We examined the following clinical outcomes for signs of a discontinuity: good discharge disposition, in-hospital mortality, length of hospital stay, ambulatory status at discharge, and modified Rankin Scale at discharge (see Supplementary Table 1 for details). We also analyzed factors that might have influenced the use or effectiveness of alteplase by building more sophisticated, adjusted models. These characteristics included patient age, sex, race/ethnicity, relevant past medical history (e.g., prior ischemic stroke, coronary heart disease, etc., NIH Stroke Scale (NIHSS), as well as hospital characteristics such as setting (urban, rural), and annual volume of patients with ischemic stroke. These demographic variables allow us to more accurately estimate the effect of alteplase, but also to confirm the validity of our model. The unadjusted models do not include this additional information. Since patients are assumed to be similar on either side of the threshold, a discontinuity in a demographic variable at the threshold could be evidence that this assumption is violated. Thus, we checked for discontinuities in demographic factors as well as in outcomes.

All participating institutions were required to comply with local regulatory and privacy guidelines and, if required, to secure institutional review board approval. Because data were used primarily at the local site for quality improvement, sites were granted a waiver of informed consent under the common rule.

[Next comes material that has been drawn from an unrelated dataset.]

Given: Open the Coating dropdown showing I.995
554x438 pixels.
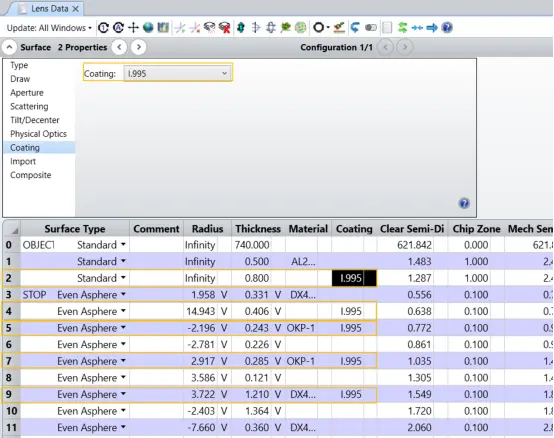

Methods: Running Variable Imputation

Our analysis required modification of the standard RDD setup due to different data recorded for treated and untreated patients. In a standard RDD, the running variable that determines the treatment is observed for both patients that are treated, as well as for patients that are not treated (e.g., a test score that determines a scholarship award). In our case, alteplase should only be administered within the time window in question (e.g., before 3 h) starting with the time of symptoms onset. Thus, for patients who are treated, the sequence of events that must take place within this window are: (1) development of symptoms, (2) clinical imaging (CT scan) to determine the need for treatment, and (3) the treatment itself. A reasonable running variable for this situation is the sum of these three times, which we call onset to treatment time. The situation for patients who are not treated is different because there is no time of treatment with alteplase. To address this issue, for both treated and untreated patients, we imputed the time from clinical imaging to treatment. We imputed this value using the median from the patient's hospital in that particular year. We call this running variable estimated onset to treatment time (OTT_est). Multilevel modeling could be useful in such a scenario, but this is not yet routinely done in RDD analyses.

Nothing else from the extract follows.